Directions: Every entry that follows needs to be repeated exactly.

Recorded information:
··········

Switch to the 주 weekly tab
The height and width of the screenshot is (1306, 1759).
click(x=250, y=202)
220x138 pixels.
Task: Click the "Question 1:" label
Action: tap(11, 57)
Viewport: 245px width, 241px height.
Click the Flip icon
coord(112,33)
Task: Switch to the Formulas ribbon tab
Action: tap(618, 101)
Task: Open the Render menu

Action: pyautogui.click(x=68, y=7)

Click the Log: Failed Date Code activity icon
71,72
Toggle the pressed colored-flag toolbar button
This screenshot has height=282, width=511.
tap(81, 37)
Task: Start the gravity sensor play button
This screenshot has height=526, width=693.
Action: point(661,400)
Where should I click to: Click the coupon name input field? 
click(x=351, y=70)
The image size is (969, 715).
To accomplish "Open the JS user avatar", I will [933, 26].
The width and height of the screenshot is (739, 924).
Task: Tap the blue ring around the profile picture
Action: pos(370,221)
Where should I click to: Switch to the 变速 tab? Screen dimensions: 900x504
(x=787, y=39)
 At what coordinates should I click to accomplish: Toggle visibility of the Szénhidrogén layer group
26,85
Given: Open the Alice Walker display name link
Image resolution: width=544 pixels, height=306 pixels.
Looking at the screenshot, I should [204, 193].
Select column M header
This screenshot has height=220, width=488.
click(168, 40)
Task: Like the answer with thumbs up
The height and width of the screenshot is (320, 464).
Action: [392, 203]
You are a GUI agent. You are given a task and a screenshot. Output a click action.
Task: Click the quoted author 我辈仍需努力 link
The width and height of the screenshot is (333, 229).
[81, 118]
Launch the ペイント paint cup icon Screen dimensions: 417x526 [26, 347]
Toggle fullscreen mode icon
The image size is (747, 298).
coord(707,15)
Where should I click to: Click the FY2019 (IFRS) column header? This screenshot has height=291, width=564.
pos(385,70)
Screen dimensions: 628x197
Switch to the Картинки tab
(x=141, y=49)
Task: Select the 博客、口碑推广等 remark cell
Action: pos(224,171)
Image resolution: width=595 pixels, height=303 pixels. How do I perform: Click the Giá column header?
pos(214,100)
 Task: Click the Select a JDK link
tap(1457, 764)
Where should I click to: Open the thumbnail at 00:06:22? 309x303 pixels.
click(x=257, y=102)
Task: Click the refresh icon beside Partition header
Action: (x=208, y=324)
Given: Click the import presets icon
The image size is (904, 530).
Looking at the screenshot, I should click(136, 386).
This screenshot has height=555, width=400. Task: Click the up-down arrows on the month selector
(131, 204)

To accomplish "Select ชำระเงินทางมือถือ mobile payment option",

··········

Expected output:
Switch to the 주 weekly tab
The height and width of the screenshot is (1306, 1759).
click(x=250, y=202)
220x138 pixels.
Task: Click the "Question 1:" label
Action: tap(11, 57)
Viewport: 245px width, 241px height.
Click the Flip icon
coord(112,33)
Task: Switch to the Formulas ribbon tab
Action: tap(618, 101)
Task: Open the Render menu

Action: pyautogui.click(x=68, y=7)

Click the Log: Failed Date Code activity icon
71,72
Toggle the pressed colored-flag toolbar button
This screenshot has height=282, width=511.
tap(81, 37)
Task: Start the gravity sensor play button
This screenshot has height=526, width=693.
Action: point(661,400)
Where should I click to: Click the coupon name input field? 
click(x=351, y=70)
The image size is (969, 715).
To accomplish "Open the JS user avatar", I will [933, 26].
The width and height of the screenshot is (739, 924).
Task: Tap the blue ring around the profile picture
Action: pos(370,221)
Where should I click to: Switch to the 变速 tab? Screen dimensions: 900x504
(x=787, y=39)
 At what coordinates should I click to accomplish: Toggle visibility of the Szénhidrogén layer group
26,85
Given: Open the Alice Walker display name link
Image resolution: width=544 pixels, height=306 pixels.
Looking at the screenshot, I should [204, 193].
Select column M header
This screenshot has height=220, width=488.
click(168, 40)
Task: Like the answer with thumbs up
The height and width of the screenshot is (320, 464).
Action: [392, 203]
You are a GUI agent. You are given a task and a screenshot. Output a click action.
Task: Click the quoted author 我辈仍需努力 link
The width and height of the screenshot is (333, 229).
[81, 118]
Launch the ペイント paint cup icon Screen dimensions: 417x526 [26, 347]
Toggle fullscreen mode icon
The image size is (747, 298).
coord(707,15)
Where should I click to: Click the FY2019 (IFRS) column header? This screenshot has height=291, width=564.
pos(385,70)
Screen dimensions: 628x197
Switch to the Картинки tab
(x=141, y=49)
Task: Select the 博客、口碑推广等 remark cell
Action: pos(224,171)
Image resolution: width=595 pixels, height=303 pixels. How do I perform: Click the Giá column header?
pos(214,100)
 Task: Click the Select a JDK link
tap(1457, 764)
Where should I click to: Open the thumbnail at 00:06:22? 309x303 pixels.
click(x=257, y=102)
Task: Click the refresh icon beside Partition header
Action: (x=208, y=324)
Given: Click the import presets icon
The image size is (904, 530).
Looking at the screenshot, I should click(136, 386).
This screenshot has height=555, width=400. Task: Click the up-down arrows on the month selector
(131, 204)

To accomplish "Select ชำระเงินทางมือถือ mobile payment option",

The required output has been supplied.